Trains are the most comfortable way to travel around Russia. The service is superb and surprisingly punctual for Russia with many different types of trains, local and long distance, as well as express trains going to most places several times a day. You can check the train schedules and ticket prices on the Russian Railroad website (www.rzd.ru). The English-language version of the site does not allow you to buy tickets online, so ask a Russian to help you. You may also have problems buying tickets online with a foreign credit card. Another option is to buy the ticket at one of the train stations. In Moscow there are nine train major terminals: Paveletsky for trains heading southeast; Kursky for South- and East-bound trains; Kievsky for trains going southwest; Belorussky for west-bound trains; Savelovsky for trains going northeast; Rizhsky for trains going to Latvia; Kazansky for eastbound trains along the Volga and to Central Asia; Leningradsky for north and west-bound trains to St.

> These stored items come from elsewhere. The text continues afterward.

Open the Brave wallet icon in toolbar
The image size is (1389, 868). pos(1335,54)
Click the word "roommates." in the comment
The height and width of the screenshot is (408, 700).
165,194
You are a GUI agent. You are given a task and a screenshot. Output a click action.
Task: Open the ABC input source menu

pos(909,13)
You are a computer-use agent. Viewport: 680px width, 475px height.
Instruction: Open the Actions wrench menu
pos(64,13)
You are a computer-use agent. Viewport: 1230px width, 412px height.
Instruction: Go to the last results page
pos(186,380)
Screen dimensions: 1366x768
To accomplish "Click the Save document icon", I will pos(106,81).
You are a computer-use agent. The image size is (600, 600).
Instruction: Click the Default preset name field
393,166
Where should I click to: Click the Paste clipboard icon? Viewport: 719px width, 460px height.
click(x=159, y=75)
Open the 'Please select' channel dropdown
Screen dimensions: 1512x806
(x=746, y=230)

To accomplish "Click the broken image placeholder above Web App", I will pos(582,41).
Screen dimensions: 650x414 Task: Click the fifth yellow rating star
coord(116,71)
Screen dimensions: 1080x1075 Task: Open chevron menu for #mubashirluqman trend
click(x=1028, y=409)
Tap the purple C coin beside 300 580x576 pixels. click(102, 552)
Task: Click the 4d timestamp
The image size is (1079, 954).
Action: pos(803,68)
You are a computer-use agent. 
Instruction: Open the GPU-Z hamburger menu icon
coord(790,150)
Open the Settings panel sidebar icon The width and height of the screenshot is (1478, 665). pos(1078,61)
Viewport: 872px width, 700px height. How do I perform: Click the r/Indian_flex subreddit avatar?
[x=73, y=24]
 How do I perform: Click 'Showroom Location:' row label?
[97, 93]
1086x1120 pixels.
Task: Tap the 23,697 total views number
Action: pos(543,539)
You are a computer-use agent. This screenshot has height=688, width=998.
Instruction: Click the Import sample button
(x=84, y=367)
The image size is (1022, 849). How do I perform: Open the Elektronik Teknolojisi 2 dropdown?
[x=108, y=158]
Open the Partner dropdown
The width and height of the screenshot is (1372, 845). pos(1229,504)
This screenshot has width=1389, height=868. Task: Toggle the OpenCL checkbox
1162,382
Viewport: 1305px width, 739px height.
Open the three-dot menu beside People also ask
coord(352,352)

Petersburg; and Yaroslavsky for the northeast direction toward Yaroslavl and long-distance trains, including the Transsiberian. All the train stations are easily accessible through the metro. Train cars are non-smoking, but smoking is allowed in the space between the cars. Most other cities have one main train station. If you need to change trains it is better to plan with either an agent or a sales clerk at the train station ticket booth. Allow at least two hours for transfer. There are several fast trains called Sapsan that travel between Moscow and St. Petersburg daily.
There are three classes of train accommodation: the cheapest is platskart, doorless compartments with two berths on the bottom and two at the top, plus side births on the bottom and top along the hallway; the second class is kupé, closed-door four-person compartments with berths at the top and bottom; and first class lyuks are two-person compartments with doors. Deluxe lyuks are two- and one-person compartments that may include a shower, a sink, and a TV with a DVD player. Cost of train ride depends on the destination. The platskart class trip of about 30 hours costs about 3,000R, while a deluxe lyuk trip of the same length could cost about 25000R.
Commuter trains, or elektrichkas, are a reliable and cheap way to get to suburban destinations, especially since many cities, especially Moscow, have a lot of traffic on the outbound roads. You can buy a ticket just minutes before your train, and if you miss it, there will be another one along shortly. Tickets for most suburban destinations out of Moscow range from 100R to 300R. You can check train schedules on the Russian Railways website. The trains are a quick and cheap way to get to destinations, but don't expect much comfort. The seats are hard and it gets crowded, especially on summer weekend mornings and Sunday evenings when people are coming and going from their dachas (summer cottages).